Fractions and IEX-UPLC

[Neel22]

Hello, seeking some help here.

I want to separate and analyse (on Mass Spec) acidic and basic species from a mAb. We have an IEX method, where we have decent separation, we tweaked the method to collect acidic, main and basic species in fractions. In this first instance, I want to confirm if this fraction overlay with the peaks prior to collection. So I have concentrated the fraction using a speed vac, enough to inject onto UPLC with the IEX method. It looks like none of the fractions like the column and elutes within 3 mins of the run, which I find very surprising. So I was hoping if anyone can suggest any improvement here.

Column - Bioresolve SCX mAb column 4.6mm x 100mm
Mobile Phase - IonHance CX-MS A and B
Flow rate - 0.2mL/min
Run time is 65 mins

Happy to provide more information, if needed

[TylerSmith123]

Hi Neel,

First things first, this is a UPLC column so the dead-time/dead-volume is going to be tiny.

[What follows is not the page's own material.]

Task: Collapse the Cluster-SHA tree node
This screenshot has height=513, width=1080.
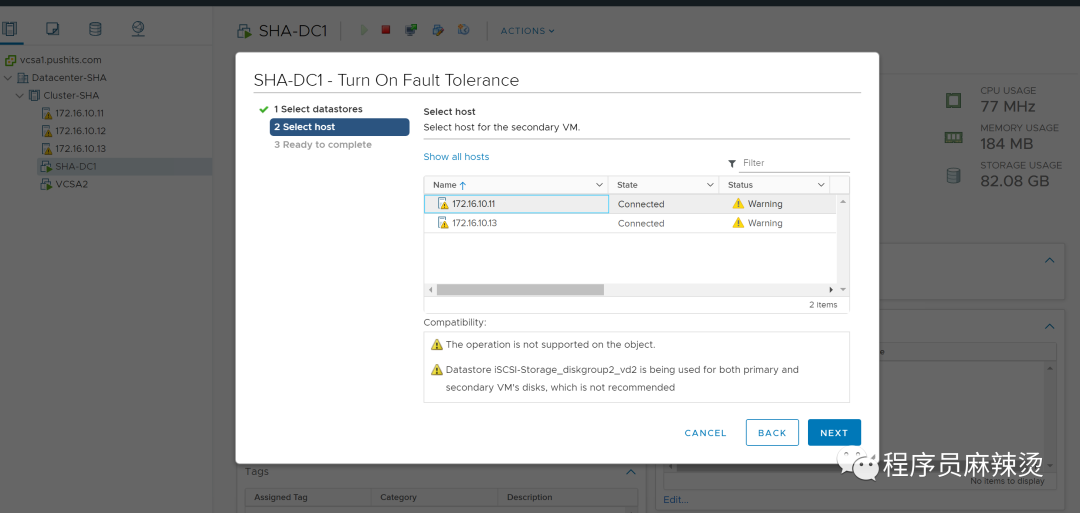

Compounds eluting at 3 minutes is not unheard of on these columns that frequently have methods made between the 6-10 minute marks (not including eq, just post inj). Which is also interesting because your method is over an hour long with a tiny column. I'd say that if you'll probably have to re-do some method development. Your column in particular is a SCX which stands for strong cation exchange, thusly your analytes that are strong cations in the MP will retain the best on this column. This effectively means that you want all of your bases protonated and your acids should at least be neutralized when injected and while within the mobile-phase (which you have yet to describe yet other than the copy-paste from waters website). Speaking of such website, it details this combination as a special mixture to buffer pH between 5-8... will your compounds be cationic in this mobile-phase combination? I'm sure all of your acids will not be and would probably elute off the column immediately as there is no ion to "catch" these negative compounds on the SCX column. However, if you used this MP on the same column prior, like you said, and simply adjusted the methods, I'd go back to that working method and use it as a starting point to figure out which fractions run well at what pH and then make another method for whatever fractions do not meet that requirement.

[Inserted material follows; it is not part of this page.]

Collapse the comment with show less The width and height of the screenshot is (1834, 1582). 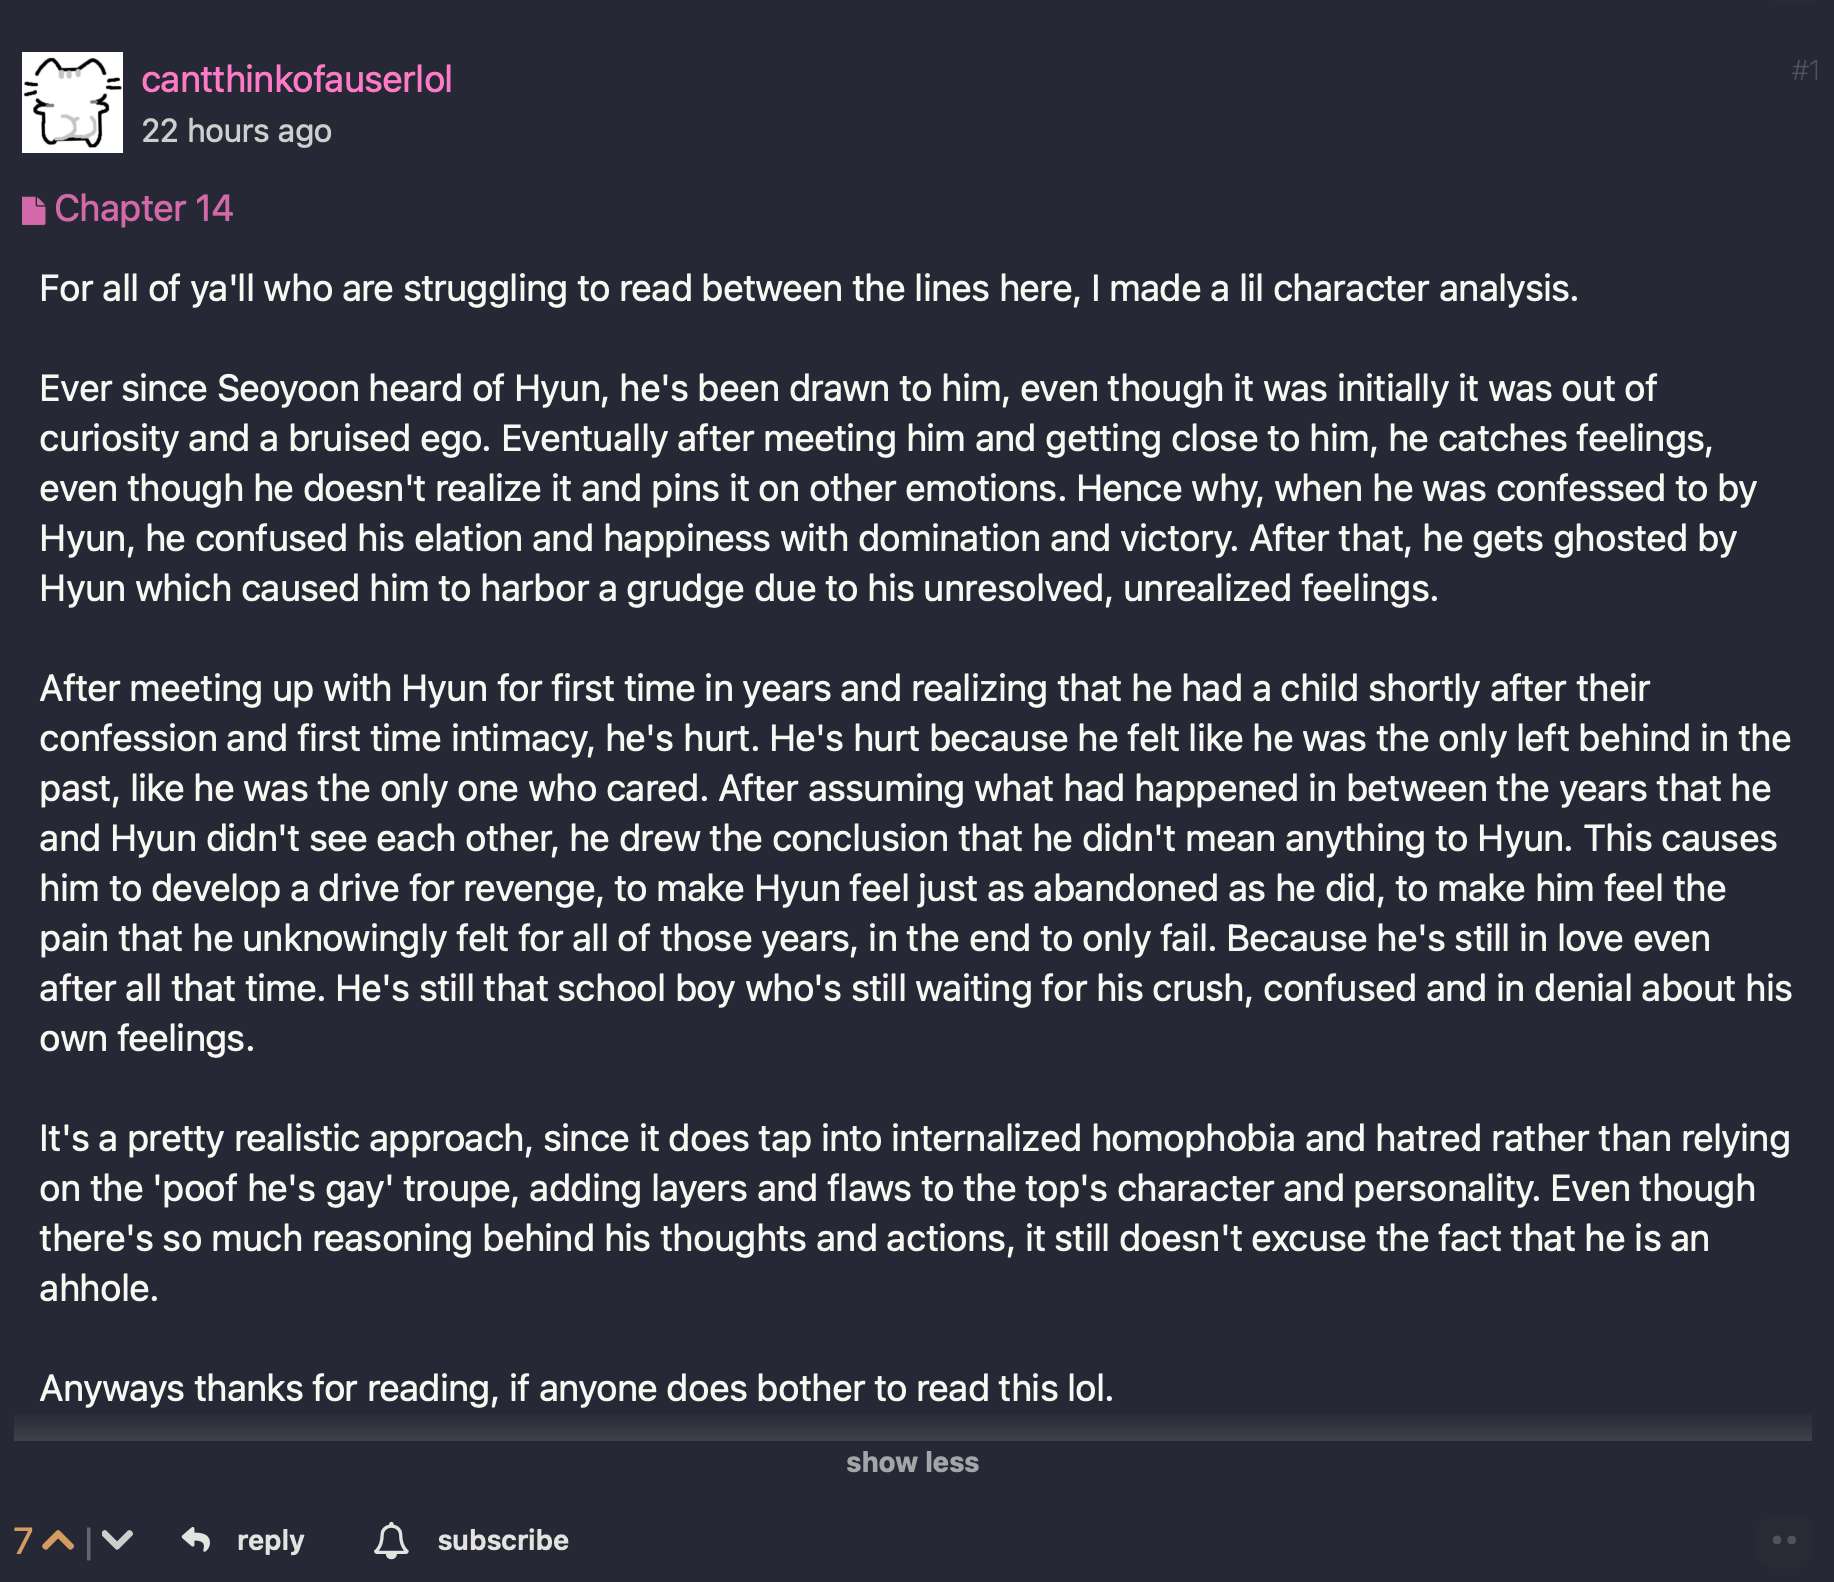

However, I am a little confused what you mean by the fractions. Are these fractions taken from the original method to be re-run on a new method for better separation on the same column? Or is this fraction consistent of one of the prior fractions that had poor elution on the primary method and you're attempting to develop a method to better resolve these analytes?

Anyway, think about that and come back to us!